Policies and Procedures Hospital policies should define the methods, frequency of cleaning, and the products required to disinfect. A risk-assessment can help identify high-touched surfaces which include bed rails, IV poles, overbed tables, doorknobs, light switches, etc. High-touched surfaces need to be cleaned and disinfected more frequently than other surfaces [3]. Implementation of cleaning checklists can be a beneficial tool to assure that items are not missed. Check product labels for inactivation claims, indications for use, and instructions. Cleaning and disinfecting procedures need to address the wet contact time as indicated by the manufacturer’s instructions for use for the specific product being used to kill the specific pathogen.

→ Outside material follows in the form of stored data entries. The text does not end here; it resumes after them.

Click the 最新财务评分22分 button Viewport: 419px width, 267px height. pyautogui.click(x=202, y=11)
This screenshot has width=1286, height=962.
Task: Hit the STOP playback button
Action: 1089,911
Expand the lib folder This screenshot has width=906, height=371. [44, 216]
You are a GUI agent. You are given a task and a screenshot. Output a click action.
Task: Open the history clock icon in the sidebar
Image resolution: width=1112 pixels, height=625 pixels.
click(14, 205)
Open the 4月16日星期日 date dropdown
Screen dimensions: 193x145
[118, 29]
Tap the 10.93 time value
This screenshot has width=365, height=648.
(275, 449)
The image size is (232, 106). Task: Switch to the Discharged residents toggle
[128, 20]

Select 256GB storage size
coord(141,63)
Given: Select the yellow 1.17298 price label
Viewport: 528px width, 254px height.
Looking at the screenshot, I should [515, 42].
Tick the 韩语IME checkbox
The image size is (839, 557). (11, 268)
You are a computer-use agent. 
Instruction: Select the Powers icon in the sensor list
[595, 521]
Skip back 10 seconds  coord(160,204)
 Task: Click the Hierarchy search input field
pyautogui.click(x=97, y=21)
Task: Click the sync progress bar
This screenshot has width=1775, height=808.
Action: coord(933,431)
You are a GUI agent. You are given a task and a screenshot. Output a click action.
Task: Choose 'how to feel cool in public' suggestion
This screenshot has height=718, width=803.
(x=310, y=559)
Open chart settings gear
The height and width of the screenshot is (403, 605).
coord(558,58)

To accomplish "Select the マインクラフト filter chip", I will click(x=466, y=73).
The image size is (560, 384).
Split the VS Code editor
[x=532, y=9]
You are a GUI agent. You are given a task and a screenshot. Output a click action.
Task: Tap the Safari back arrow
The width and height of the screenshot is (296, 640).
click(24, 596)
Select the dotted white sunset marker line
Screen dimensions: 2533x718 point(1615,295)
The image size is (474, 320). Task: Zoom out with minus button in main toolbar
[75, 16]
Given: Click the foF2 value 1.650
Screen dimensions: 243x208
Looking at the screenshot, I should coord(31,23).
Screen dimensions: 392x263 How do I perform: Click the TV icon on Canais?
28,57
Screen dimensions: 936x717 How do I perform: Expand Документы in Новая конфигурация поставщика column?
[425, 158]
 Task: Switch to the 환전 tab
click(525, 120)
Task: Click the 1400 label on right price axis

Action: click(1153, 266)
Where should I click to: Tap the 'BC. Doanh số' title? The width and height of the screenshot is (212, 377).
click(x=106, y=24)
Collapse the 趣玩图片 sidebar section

Lastly, incorporate the personal protective equipment (PPE) required as instructed by the product’s safety data sheet.
Once cleaning and disinfection procedures are established, staff need to be trained and deemed competent. Remember, technique matters! Staff should be able to articulate and demonstrate proper cleaning techniques.
Surveillance
After education and training, continuous vigilance extends to leadership. An effective infection prevention and control program must have strategies in place to monitor hand hygiene compliance, adherence to isolation precautions, and cleaning and disinfecting the environment. There are various methods of surveillance. While it can be time-consuming, direct observation can provide opportunities for real-time education and stress the importance of correct technique. Some may argue that direct observation imposes the Hawthorne effect which is a term given when staff behavior is influenced because they know someone is watching. While compliance data is valuable, don’t get bogged down in the numbers – the ultimate goal is to reduce transmission of MDRO infections. When conducting surveillance, it is important to include standardized training and data collection tools to produce reliable data. Regardless of the surveillance method you choose, be sure to evaluate all shifts and different types of staff.
Final Note
The spread of MDRO infections occurs mostly through contact with contaminated hands and surfaces. The best way to prevent the spread is to perform proper hand hygiene, follow contact precautions, and effectively disinfecting environmental surfaces. Observe technique, provide real-time education, and stay vigilant in preventing MDRO infections in the environment.
References:
1. Centers for Disease Control and Prevention. Guideline for Isolation Precautions: Preventing Transmission of Infectious Agents in Healthcare Settings, 2007. Updated May 2022.
2. Centers for Disease Control and Prevention. Hand Hygiene in Healthcare Settings. Updated November, 2019.
3. Centers for Disease Control and Prevention. Healthcare Infection Control Practices Advisory Committee. Guidelines for Environmental Infection Control in Health-Care Facilities, 2004. Updated July 2019.
4. Kramer, A., Schwebke, I., & Kampf, G. (2006). How long do nosocomial pathogens persist on inanimate surfaces? A systematic review. BMC Infectious Diseases, 6, 130.
5. Neely, A. N., & Maley, M. P. (2000). Survival of enterococci and staphylococci on hospital fabrics and plastic. Journal of clinical microbiology, 38(2), 724–726.
6. U.S. Environmental Protection Agency. (2022). Antimicrobial Products Registered with EPA for Claims Against Common Pathogens.
7. Widmer, A. F., Dangel, M., & RN. (2004). Alcohol-based hand rub: evaluation of technique and microbiological efficacy with international infection control professionals. Infection Control and Hospital Epidemiology, 25(3), 207-209.